Hi,
Has any one tried porting QNX on Raspberry pi ?
I am planning to take it up atleast the Graphics (HDMI) & Network part.
Varghese
Hi,
Has any one tried porting QNX on Raspberry pi ?
I am planning to take it up atleast the Graphics (HDMI) & Network part.
Varghese
Looks like after a few years of asking, no one has been very successful. Would love to know your results.
Clem
> do not see it...
I thought at first it might be simply an advert, but some digging found this.
http://swhwc.com/bussiness/products.html?lang=en
Mark
On the site intro they wrote:
This is a very primitive BSP presently but capability can be expanded (to some degree) per user needs. Due to the lack of hardware manual from Broadcom, I heard no one wanted to develop QNX BSP for Raspberry Pi. Our Vietnamese engineer friends have gone through incredibly hard development without any hardware manual. They had to reverse engineer hardware spec from reference code. Now Broadcom and Avago merged we will see what happens to the documentation situation.
Noticeable the reverse engineering of their guy but if by one side there is no hardware info by the other there is - at least, but I think can be found more - a whole bunch of different linux versions running on the PI. Why not to take a look on how these distro works, plus the sources (opensource) libraries to manage the various hardware features, GPIO and so on instead of risking to become crazy with a hardware exploitation ?
It's just a doubt.
Enrico
Well spotted.
I just went to see if it was there. I have no use for it but the original OP might ...
I'm not sure why they say there is no hardware manual as there has been one out for all the SoC peripherals (except USB) for a couple of years now and one for the GPU for at least a year now.
After some research I found ,
It is possible to Make QNX porting for Raspberry PI .. The documents available in the public domain are more than sufficient ..
I have got a hobbyist license for QNX6.5.0 .
My attention got diverted towards WinCE( Got dreamspark licence for wince 7) ,as there is a partial porting already available & I got extensive experience on Windows based systems .https://ceonpi.codeplex.com/ .dboling did a wonderful job.. He has finished the kernel startup/serial & graphics support.. He got struck with USB ...
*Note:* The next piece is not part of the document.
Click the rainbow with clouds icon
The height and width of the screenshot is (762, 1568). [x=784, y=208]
I tested it using Rasperry B+ module, its working well .. Since there is No usb support ,we cant feed any input to the OS.. So I added some application in the startup OS routine to turn ON LEDs , It is working well ..
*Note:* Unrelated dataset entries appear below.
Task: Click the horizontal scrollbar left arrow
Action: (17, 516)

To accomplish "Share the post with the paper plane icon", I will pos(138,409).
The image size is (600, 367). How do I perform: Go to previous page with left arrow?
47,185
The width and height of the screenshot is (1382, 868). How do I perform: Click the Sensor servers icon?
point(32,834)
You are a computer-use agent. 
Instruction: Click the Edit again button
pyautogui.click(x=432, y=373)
I am adding the USB support , just half way through ... once it is done ,i will put the code in Github..
For those who are interested.. here is the method .. we can add usb driver support in 2 ways ..
1. USB bare metal code is available here https://github.com/Chadderz121/csud
By exploiting the USB stack , we can just get the mouse & keypad data and using that data we can simulate the window events (mouse movements /key press)... Kind of PS/2 keyboard mouse , but still it will use USB port. I know , it is a bad way of coding , but the advantage is, time will be greatly saved ... No coding required
2.Other method is tinkering the (ochi/echi/uhci/) code & making it work with Designware stack .. It is the best method , because once usb stack is UP , keypad ,mouse ,touch , pen drive ,LAN everything will work automatically ..
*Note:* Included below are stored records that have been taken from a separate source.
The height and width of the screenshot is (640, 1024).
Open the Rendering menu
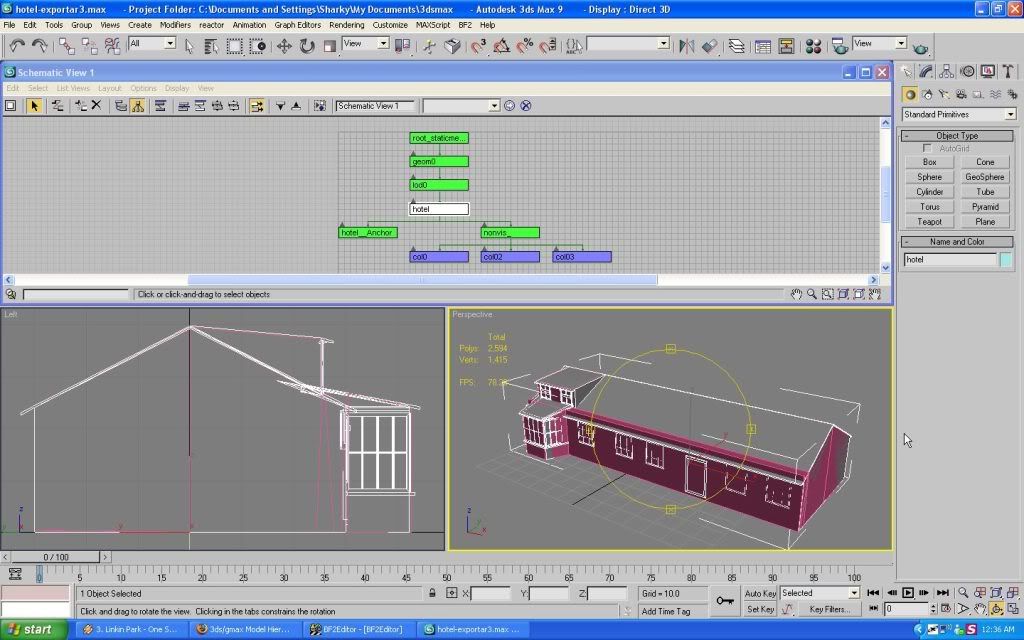point(346,24)
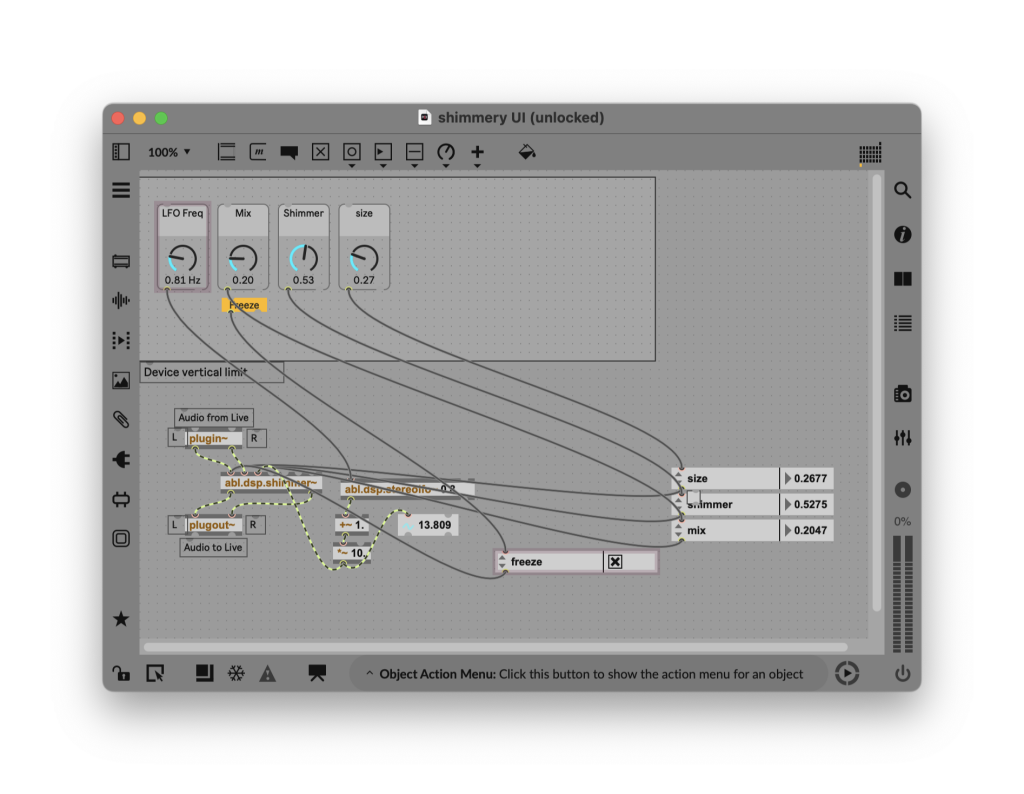Toggle audio power button at bottom right
1024x794 pixels.
pyautogui.click(x=902, y=674)
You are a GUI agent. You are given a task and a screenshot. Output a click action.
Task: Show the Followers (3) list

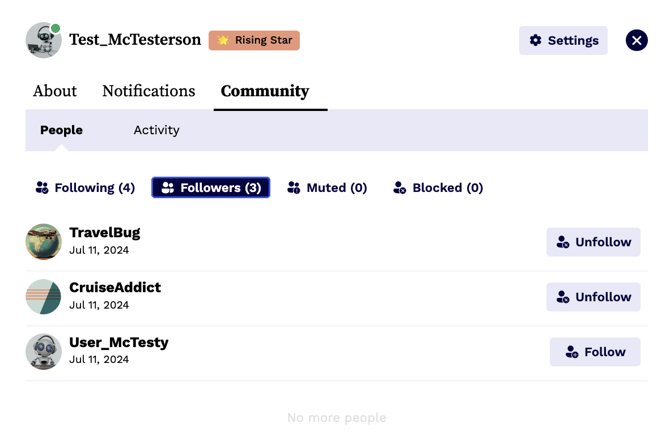click(211, 187)
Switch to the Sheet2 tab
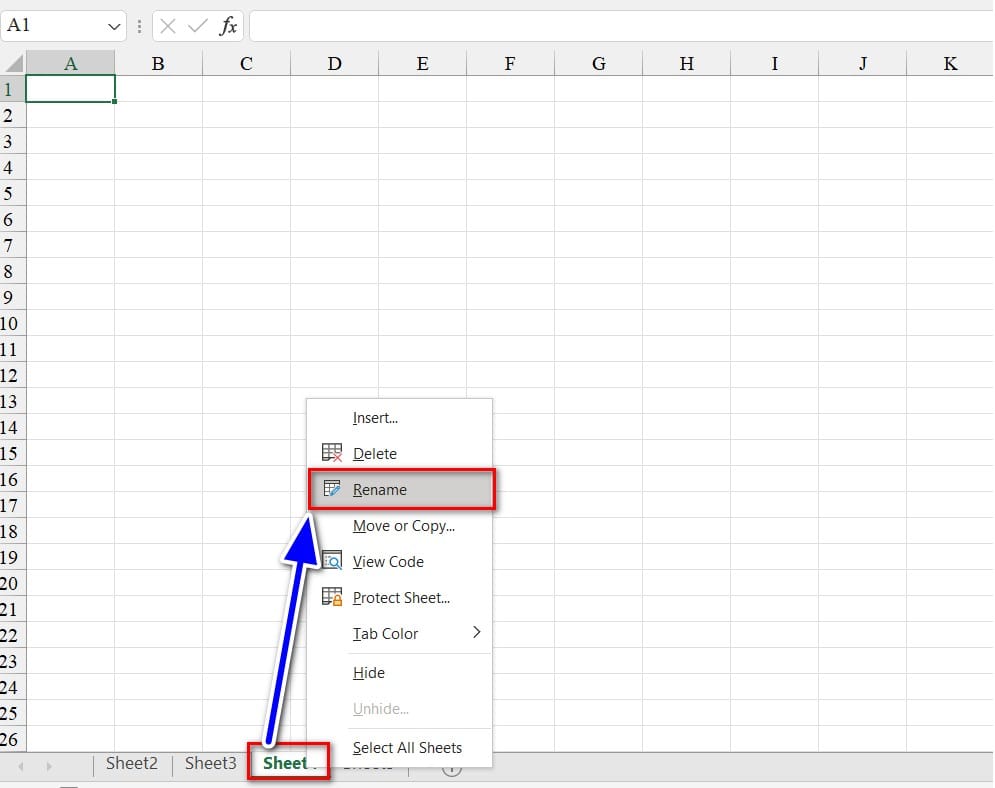The height and width of the screenshot is (788, 995). [x=132, y=764]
Parallely I am going to work on QNX too ..
Great, I thought so! I would love to experiment with QNX but needing a license gets in the way. If the source is available you might want to take a look at the Linux USB driver
as it has been highly tuned to get decent full USB host performance out of the USB OTG hardware.
I have considered porting a couple of Linux kernel real-time patch sets such as RTAI (Real Time Application Interface) or Xenomai but they tend to be well behind kernel
development so finding a recent kernel compatible version is a problem and I just can't find time to do it. I still haven't heard much of anything good about the official Linux
kernel real time patches.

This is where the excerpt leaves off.